Aku masuk. Aku melihat mereka sedang menundukkan kepala. Menatap lekat pada secarik kertas yang ada di meja mereka masing-masing. Sial. Jarum jam ternyata sudah di angka setengah delapan. Setengah tujuhku ternyata ajaran sesat. Jam sialan. Bangsat.

Tatapan mata dosen sangat mengancamku. Senyum yang kubuat semanis mungkin tidak mempan sama sekali. Ia tidak peduli sogokanku. Yang ada, aku hanya manusia pesakitan. Filsafat memang kusuka, tapi dengan telat setengah jam aku juga bakal kelabakan mengerjakan soal-soal yang diberikan.

Aku bernapas lega.

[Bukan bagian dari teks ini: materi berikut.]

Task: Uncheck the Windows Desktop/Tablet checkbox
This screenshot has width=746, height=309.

Dosen itu mengizinkanku duduk. Lalu selembar kertas berpindah ke tanganku. Aku baca soal-soal itu. Tidak banyak. Hanya lima soal. Bentuknya esai. Harus dijawab dengan narasi. Jenis soalnya adalah aplikatif. Hanya satu yang berupa teoritif. Jika kutaksir, lima soal itu akan membutuhkan dua lembar folio bergaris. Peluhku langsung saja bermunculan. Memori selama hampir empat bulan lenyap semuanya. Apa yang telah kubaca dan kukomentari tidak sedikit pun berbekas. Aku melihat soal-soal itu menjadi auman singa yang sedang lapar-laparnya.

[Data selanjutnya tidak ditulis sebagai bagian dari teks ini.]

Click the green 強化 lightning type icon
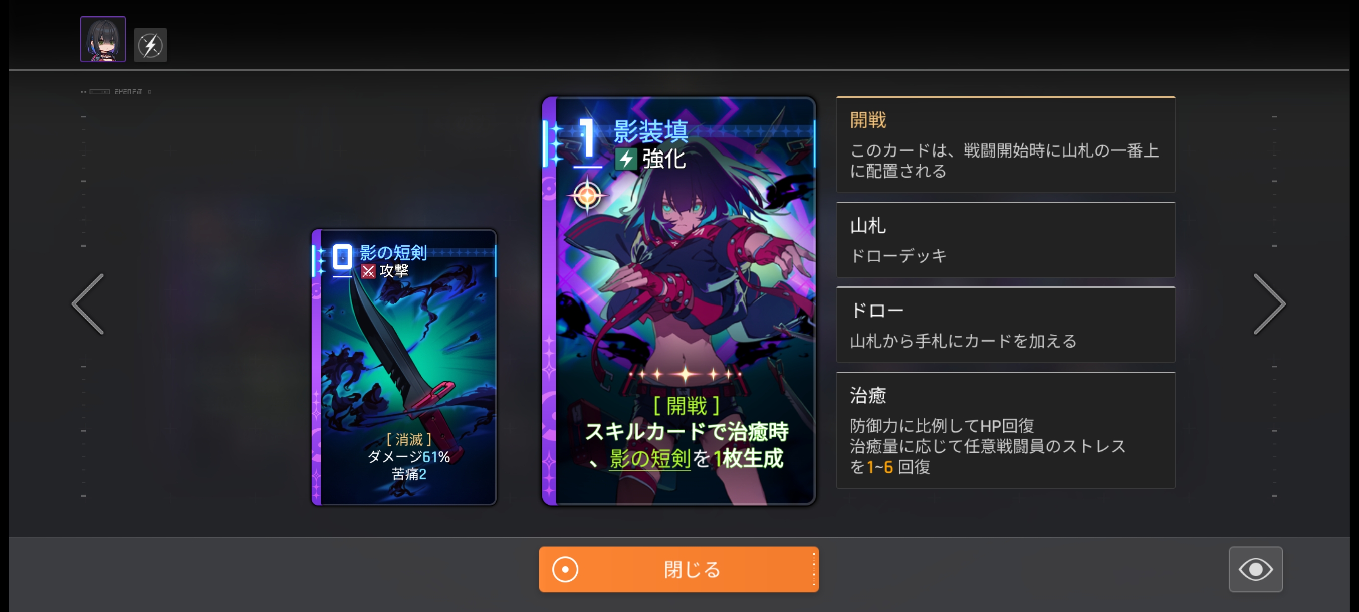 [626, 159]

Dan, puncaknya. Dosen menyatakan waktu ujian telah habis. Kertas folioku begitu bersih. Dosen mengulum senyum. Jika kuterjemahkan: Selamat Anda akan berjumpa saya lagi!

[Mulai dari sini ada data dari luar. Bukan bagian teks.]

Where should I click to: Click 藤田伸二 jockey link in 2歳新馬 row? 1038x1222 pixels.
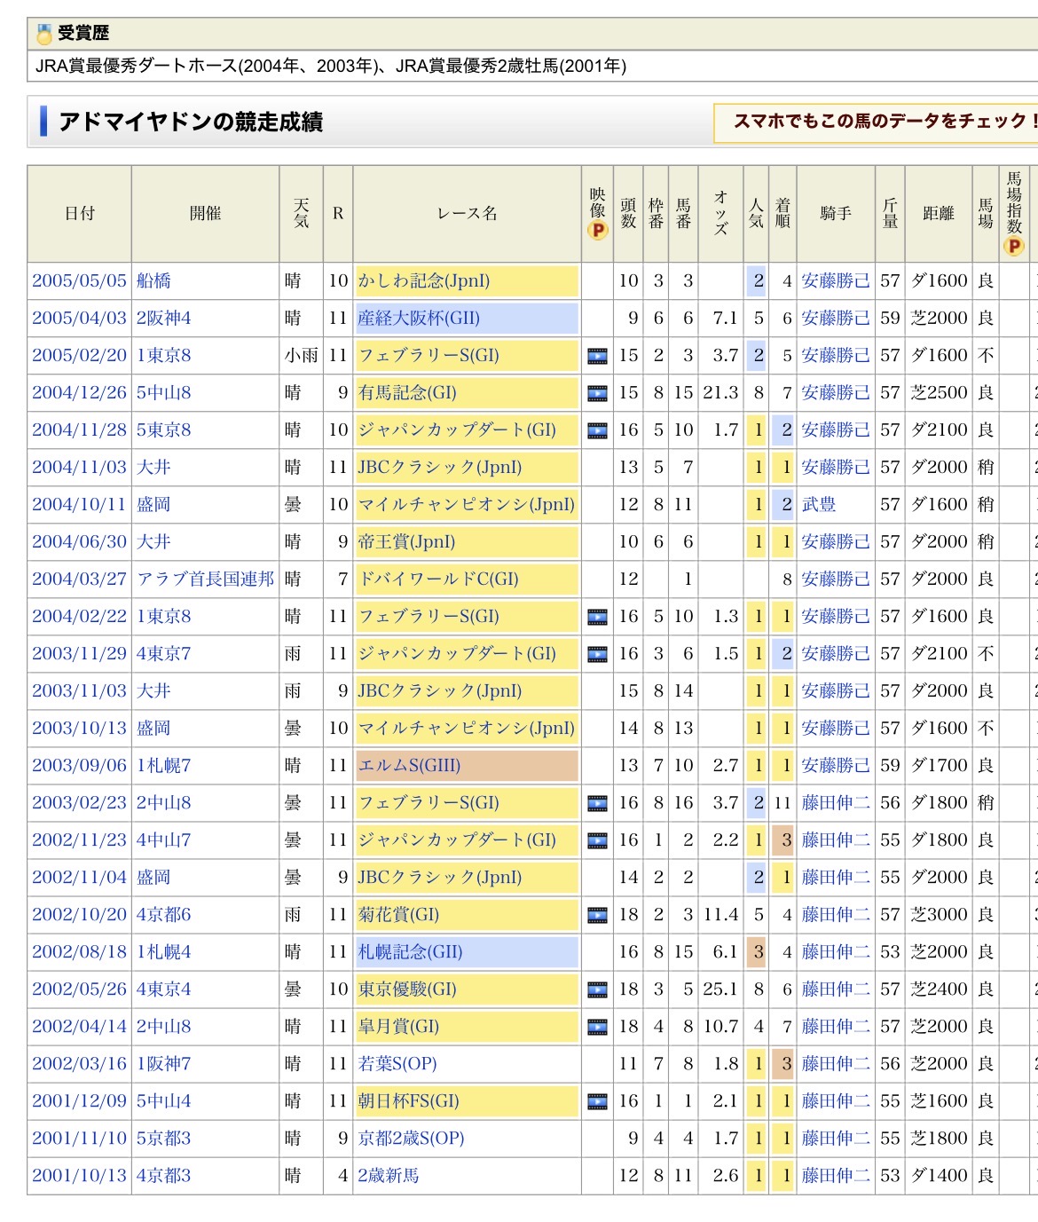coord(835,1176)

Tapi aku tidak peduli. Sebab, Raisa adalah segalanya.

**

Waktu memang berjalan terburu akhir-akhir ini. UAS sudah berlalu. Kami berempat sangat sibuk. Bukan untuk remidi, atau caper di depan dosen dengan harapan lulus tanpa syarat. Tapi kami sibuk menentukan kapan kami berangkat.

Sony mengusulkan hari Minggu. Tapi langsung kami tolak. Sebab Minggu terlampau ramai. Jalanan pasti padat. Menurut mata batin Riyan, itu tidak baik bagi kami. Sementara aku mengusulkan Rabu. Aku mendasarkan pada tradisi pesantren yang memulai pelajaran di hari itu. Ada juga tradisi keislaman yang begitu fenomenal, yakni Rebo Wekasan. Tapi nasibku sama dengan Sony. Usulanku mentah dan tertolak dengan cepat. Kata Raka, alasan pemilihan hariku membuat kedua telinganya geli. Lalu Riyan mengusulkan Kamis. Tapi juga tertolak. Sebab Kamis lebih baik di rumah. Dari hari itu, masyarakat Nusantara melakukan ritual-ritual mereka. Jadi, kami harus menghormati. Yang terakhir Raka mengusulkan hari Senin. Aku, Sony dan Riyan menggelengkan sejenak. Biar mirip UAS, kata Raka dengan sedikit senyummnya. Aku berpikir sejenak. Menurutku, hari itu bebas dari tradisi-tradisi masyarakat. Di hari itu juga, aktivitas kerja dimulai. Jadi, aku mengibaratkan kompetisi itu adalah pekerjaan.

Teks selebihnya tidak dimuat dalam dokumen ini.